Le Bureau du Patron réunit des articles brefs consacrés à l’histoire d’entrepreneurs atypiques aux fortunes diverses.

Un cycliste français dans l’automobile américaine

Français, Albert Champion est pourtant l’archétype du self-made man américain. Né pauvre, il s’illustre dans les courses cyclistes avant de fonder deux entreprises emblématiques de l’automobile d’outre-Atlantique.

Albert Champion naît le 5 avril 1878 à Paris dans une famille modeste. Orphelin de père, il travaille dès 12 ans pour un fabricant de cycles. À 13 ans, il dispute ses premières courses amateurs avant de se professionnaliser dans la course sur piste. En 1899, déjà célèbre, il acquiert la renommée en gagnant le Paris-Roubaix.

Auréolé de cette victoire et privilégiant sa carrière à un service militaire de 2 ans, il décroche opportunément un contrat aux États-Unis. Ce qui lui vaut un temps d’être qualifié de déserteur par la presse française. Après des débuts difficiles, Albert enchaîne les succès dans les courses de demi-fond sur piste, ce qui lui assure de confortables revenus.

Albert Champion durant sa carrière cycliste, sans doute avant 1903.

Sur le Nouveau Continent, il s’intéresse aux véhicules motorisés qui servent alors à l’entraînement des cyclistes. Au guidon de tricycles motorisés et de motos, il bat entre 1901 et 1903 de nombreux records de vitesse. En 1903, il annonce même mettre fin à sa carrière cycliste pour devenir pilote automobile. Second volant pour Packard, sa nouvelle vocation connaît un brutal coup d’arrêt. Un grave accident lui brise la jambe gauche, désormais plus courte de 2 cm.

Cela n’entame en rien son esprit de compétition. Décidé à réunir l’argent nécessaire à sa reconversion, Albert remonte en selle dès1904 et se rend en France où il multiplie les victoires., obtenant même le titre de champion de France de demi-fond. Mais tout cela au prix de terribles souffrances liées à ses blessures.

Revenu à Boston, Albert se lance dans l’importation de pièces détachées automobiles Nieuport-Duplex. En 1905, il fonde avec les frères Stranahan « The Albert Champion Company ». Dès 1906, la compagnie conçoit sa propre batterie puis une bobine d’allumage et en 1907, ses premières bougies. Albert se distingue alors par l’attention apportée à la qualité et à l’amélioration continue de ses produits.

En 1908, après une rencontre avec William Durant, il quitte ses associés et fonde « The Champion Ignition Company » afin de produire des bougies pour Buick. L’entreprise s’accroît et se diversifie à mesure que General Motors se développe.
Après la Première Guerre Mondiale, elle s’implante au Royaume-Uni, en France et équipe de nombreuses marques automobiles des deux côtés de l’Atlantique.

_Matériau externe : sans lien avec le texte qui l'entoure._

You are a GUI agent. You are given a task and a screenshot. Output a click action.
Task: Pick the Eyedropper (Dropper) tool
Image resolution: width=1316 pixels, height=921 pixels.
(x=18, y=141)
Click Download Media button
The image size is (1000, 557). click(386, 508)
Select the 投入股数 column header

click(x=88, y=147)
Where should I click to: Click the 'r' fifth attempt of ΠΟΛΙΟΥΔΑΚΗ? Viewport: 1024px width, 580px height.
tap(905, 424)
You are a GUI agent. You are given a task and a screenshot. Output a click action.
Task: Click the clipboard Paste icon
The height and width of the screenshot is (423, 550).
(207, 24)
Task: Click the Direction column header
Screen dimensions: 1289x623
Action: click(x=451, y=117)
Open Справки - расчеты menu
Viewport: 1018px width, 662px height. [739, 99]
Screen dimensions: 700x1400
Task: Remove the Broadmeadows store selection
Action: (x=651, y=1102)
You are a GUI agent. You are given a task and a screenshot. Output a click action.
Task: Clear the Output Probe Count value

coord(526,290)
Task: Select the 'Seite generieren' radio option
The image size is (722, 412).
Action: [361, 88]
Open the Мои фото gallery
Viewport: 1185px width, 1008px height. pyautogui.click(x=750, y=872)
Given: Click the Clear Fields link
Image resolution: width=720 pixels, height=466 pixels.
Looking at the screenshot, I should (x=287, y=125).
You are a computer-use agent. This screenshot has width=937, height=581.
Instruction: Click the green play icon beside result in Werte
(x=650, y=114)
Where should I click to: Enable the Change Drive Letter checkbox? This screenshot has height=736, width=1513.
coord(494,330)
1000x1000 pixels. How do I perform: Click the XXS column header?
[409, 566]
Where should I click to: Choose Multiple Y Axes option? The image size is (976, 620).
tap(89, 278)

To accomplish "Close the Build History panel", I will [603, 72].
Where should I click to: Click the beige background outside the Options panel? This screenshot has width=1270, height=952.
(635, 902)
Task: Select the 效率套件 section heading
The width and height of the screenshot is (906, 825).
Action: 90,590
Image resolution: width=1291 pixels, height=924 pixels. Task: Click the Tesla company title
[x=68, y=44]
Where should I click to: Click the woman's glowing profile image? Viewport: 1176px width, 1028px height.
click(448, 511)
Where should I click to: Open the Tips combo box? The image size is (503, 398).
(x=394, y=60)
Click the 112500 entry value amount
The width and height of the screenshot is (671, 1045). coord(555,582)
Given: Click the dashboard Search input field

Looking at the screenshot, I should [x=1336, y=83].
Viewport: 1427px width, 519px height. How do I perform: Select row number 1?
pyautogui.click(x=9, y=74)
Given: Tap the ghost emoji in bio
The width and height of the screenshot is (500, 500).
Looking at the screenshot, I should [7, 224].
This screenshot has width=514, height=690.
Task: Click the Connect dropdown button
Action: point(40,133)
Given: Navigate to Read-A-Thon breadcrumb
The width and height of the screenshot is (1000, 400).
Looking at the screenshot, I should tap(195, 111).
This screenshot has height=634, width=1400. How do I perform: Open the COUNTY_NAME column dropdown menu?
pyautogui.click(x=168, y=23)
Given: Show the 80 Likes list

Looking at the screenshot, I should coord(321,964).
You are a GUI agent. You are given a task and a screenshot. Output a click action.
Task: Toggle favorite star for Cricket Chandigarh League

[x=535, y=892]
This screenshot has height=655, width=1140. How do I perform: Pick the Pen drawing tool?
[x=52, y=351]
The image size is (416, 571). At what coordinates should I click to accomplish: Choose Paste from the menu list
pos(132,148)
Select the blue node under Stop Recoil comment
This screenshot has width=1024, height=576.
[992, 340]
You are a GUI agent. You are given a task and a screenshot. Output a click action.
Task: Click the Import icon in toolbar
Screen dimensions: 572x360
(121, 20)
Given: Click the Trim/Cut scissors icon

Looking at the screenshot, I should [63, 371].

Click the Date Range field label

En 1922, désormais millionnaire, Albert fait face aux tribunaux. Son épouse lui réclame le divorce pour infidélité et les frères Stranahan lui contestent depuis 1916 l’utilisation du nom Champion. Il renomme alors son entreprise « AC Spark Plug Company ».

En France à l’occasion du salon automobile de Paris, Albert décède d’un arrêt cardiaque le 2 octobre 1927, à 49 ans.

Les deux entreprises qu’il a fondées existent encore aujourd’hui : Champion et ACDelco.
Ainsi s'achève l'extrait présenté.